WRAL-TV to Demo Mobile EAS

RALEIGH, N.C.—WRAL will demonstrate mobile EAS tomorrow, making it the first commercial station to light up the service. M-EAS will be able to transmit multimedia emergency messages to receivers that decode mobile DTV signals. WRAL will demo the technology this Thursday at 6 p.m. Eastern Time, “during an event attended by emergency management personnel and public officials in Raleigh,” the station said.

M-EAS differs from the 90-character text alerts available to cellphones in that it enables the transmission of video, audio, photos and graphics in addition to text.

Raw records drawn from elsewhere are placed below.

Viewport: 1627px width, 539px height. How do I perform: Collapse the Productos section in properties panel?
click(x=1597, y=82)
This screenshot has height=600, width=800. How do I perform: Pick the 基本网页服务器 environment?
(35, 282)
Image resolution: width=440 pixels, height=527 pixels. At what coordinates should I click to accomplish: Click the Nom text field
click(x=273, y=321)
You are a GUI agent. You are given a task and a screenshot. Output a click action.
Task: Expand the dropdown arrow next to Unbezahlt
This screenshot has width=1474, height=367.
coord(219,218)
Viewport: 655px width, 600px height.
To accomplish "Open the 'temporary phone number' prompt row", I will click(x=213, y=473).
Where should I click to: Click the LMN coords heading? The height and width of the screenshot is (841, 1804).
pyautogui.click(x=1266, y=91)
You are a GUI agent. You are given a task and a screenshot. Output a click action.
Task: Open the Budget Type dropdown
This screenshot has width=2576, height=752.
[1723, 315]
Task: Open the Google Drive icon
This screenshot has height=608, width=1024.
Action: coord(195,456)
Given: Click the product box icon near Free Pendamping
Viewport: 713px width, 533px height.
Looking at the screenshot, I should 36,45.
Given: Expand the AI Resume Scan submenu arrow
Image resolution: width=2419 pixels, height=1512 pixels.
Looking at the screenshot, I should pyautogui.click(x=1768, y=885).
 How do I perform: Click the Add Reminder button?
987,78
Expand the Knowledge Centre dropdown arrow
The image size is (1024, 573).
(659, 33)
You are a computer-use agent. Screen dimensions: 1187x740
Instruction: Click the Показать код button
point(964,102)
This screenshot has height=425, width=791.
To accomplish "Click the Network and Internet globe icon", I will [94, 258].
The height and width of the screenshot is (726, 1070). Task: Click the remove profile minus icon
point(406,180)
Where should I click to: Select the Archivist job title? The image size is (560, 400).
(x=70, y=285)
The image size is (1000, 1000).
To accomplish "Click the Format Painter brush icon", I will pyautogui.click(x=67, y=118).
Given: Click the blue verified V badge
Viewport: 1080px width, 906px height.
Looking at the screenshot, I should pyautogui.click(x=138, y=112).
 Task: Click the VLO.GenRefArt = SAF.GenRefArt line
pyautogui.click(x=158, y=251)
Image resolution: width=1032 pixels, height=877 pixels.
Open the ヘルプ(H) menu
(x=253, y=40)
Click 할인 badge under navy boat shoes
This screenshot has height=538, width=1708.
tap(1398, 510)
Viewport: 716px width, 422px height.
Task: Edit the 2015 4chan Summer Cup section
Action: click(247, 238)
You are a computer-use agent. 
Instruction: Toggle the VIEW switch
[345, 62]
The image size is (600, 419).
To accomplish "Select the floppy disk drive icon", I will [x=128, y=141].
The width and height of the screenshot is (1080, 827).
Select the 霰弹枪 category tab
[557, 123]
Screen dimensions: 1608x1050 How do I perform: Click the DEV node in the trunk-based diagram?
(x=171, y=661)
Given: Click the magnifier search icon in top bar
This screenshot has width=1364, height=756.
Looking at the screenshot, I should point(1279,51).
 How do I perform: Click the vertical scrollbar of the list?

“The potential of the system includes mobile digital television devices, cellphones, tablet computers and other devices,” WRAL’s announcement said. “This innovative technology requires no cell towers, no cellphone data plans, and no Internet access since it uses broadcast TV transmissions to reach millions of potential viewers with a single broadcast.”

However, it requires a receiver that decodes mobile DTV signals transmitted in the ATSC-M/H format. Deployment and market penetration of such receivers is limited.

LG introduced a laptop-like device two years ago. (Pictured right.) The LG DP570MH was offered though online retailers for around $250. RCA came out with a receiver last year that resembled a smartphone, but lacking in smartphone features. Transmission expert Doug Lung reviewed it for TV Technology. The most recently released device is a smartphone, the Samsung Galaxy S Lightray 4G, rolled out by MetroPCS last month. (See “Dyle Phone Hits the Market”)

The $460 Lightray will work specifically with Dyle mobile DTV—the programming brand created by the Mobile Content Venture consortium of TV stations and networks—in a limited number of markets around the country. Dyle announced yesterday that it’s developing a new rear-seat vehicle receiver system with Audiovox. Elgato makes an iPad receiver dongle for mobile DTV in Europe, but the U.S. version does not appear to be commercially available.

M-EAS has been demonstrated in the past by Public Broadcasting Service member stations KLVX-DT in Las Vegas and WGBH-TV in Boston. Both are part of a M-EAS pilot program announced last January at the Consumer Electronics Show. The service also was demonstrated for first responders at the annual Association of Public-Safety Communications Officials conference in Minneapolis last month.

M-EAS is being standardized by the Advanced Television Systems Committee as part of ATSC-M/H, which WRAL says it’s been “using for the past three years.”

The event will be lived streamed at the station’s website, WRAL.com. And tweeted live at www.wral.com/11477194 using #WRALMEAS #MDTV.